The proportion of patients with one or more SREs served as the primary endpoint. Secondary endpoints included time to first SRE and skeletal morbidity rate.
After 1 year of follow-up, SREs occurred in 22% of patients (n = 44) in the every-4-weeks group and 23.2% of patients (n = 47) in the every-12-weeks group. These results determined noninferiority as the proportional difference between groups of 1.2% had a 1-sided 97.5% CI bound (9.8%) that was less than 10% (noninferiority, P = .02).
The time to first SRE between treatment groups was not statistically significantly different (HR = 1.06; 95% CI, 0.7-1.6). The mean skeletal morbidity rate was 0.46 events per year in the every-4-weeks group and 0.5 events per year in the every-12-weeks group.
The safety profiles in both groups were comparable; at least one adverse event occurred in 95.5% of patients (n = 189) in the every-4-weeks group and 93.4% of patients (n = 189) in the every-12-weeks group.
“It’s more convenient to have one IV drip every 12 weeks than every 4 weeks,” Hortobagyi said. “Consequently, there’s lower cost. Another advantage is lower probability of long-term complications, such as osteonecrosis of the jaw, atypical long-bone fractures and renal dysfunction. Although these are relatively uncommon, they can be severe and disabling.”
These results support previous findings that showed after 1 year of bisphosphonate therapy, less frequent administration shows similar efficacy as monthly doses, Hortobagyi added.
“We have additional questions about optimal dose and schedule of administration of zoledronic acid that need to be addressed by future research,” Hortobagyi said.
Researchers noted that after discussions with the FDA, no changes are anticipated in the zoledronic acid label.
“These two studies give us confidence that these results are real and applicable today,” Hortobagyi said.
Multiple studies have shown a less intense schedule of zoledronic acid appears safe and maintains its efficacy in reducing the rate of SRE, Monica N. Fornier, MD, medical oncologist specializing in breast carcinoma at Memorial Sloan Kettering Cancer Center, wrote in an accompanying editorial.

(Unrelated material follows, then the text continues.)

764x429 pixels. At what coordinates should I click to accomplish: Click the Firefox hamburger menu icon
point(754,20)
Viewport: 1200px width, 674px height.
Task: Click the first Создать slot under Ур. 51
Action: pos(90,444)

“Based on these trials, clinicians treating patients with metastatic disease to bones with zoledronic acid should consider the 3-months dosing schedule, which has less effect on the quality of life of patients in the palliative setting of metastatic disease, reduced cost, and maintains efficacy,” Fornier wrote. – by Chuck Gormley
For more information:
Gabriel N. Hortobagyi, MD, FACP, can be reached at Department of Breast Medical Oncology, The University of Texas MD Anderson Cancer Center, 1515 Holcombe Blvd., Houston TX 77030; email: ghortoba@mdanderson.org.
Disclosure: Hortobagyi reports consultant/advisory roles with Bayer, Celgene, Hoffman-La Roche, Lilly, Merck and Pfizer. Please see the full study for a list of all researchers’ relevant financial disclosures. Fornier reports no relevant financial disclosures.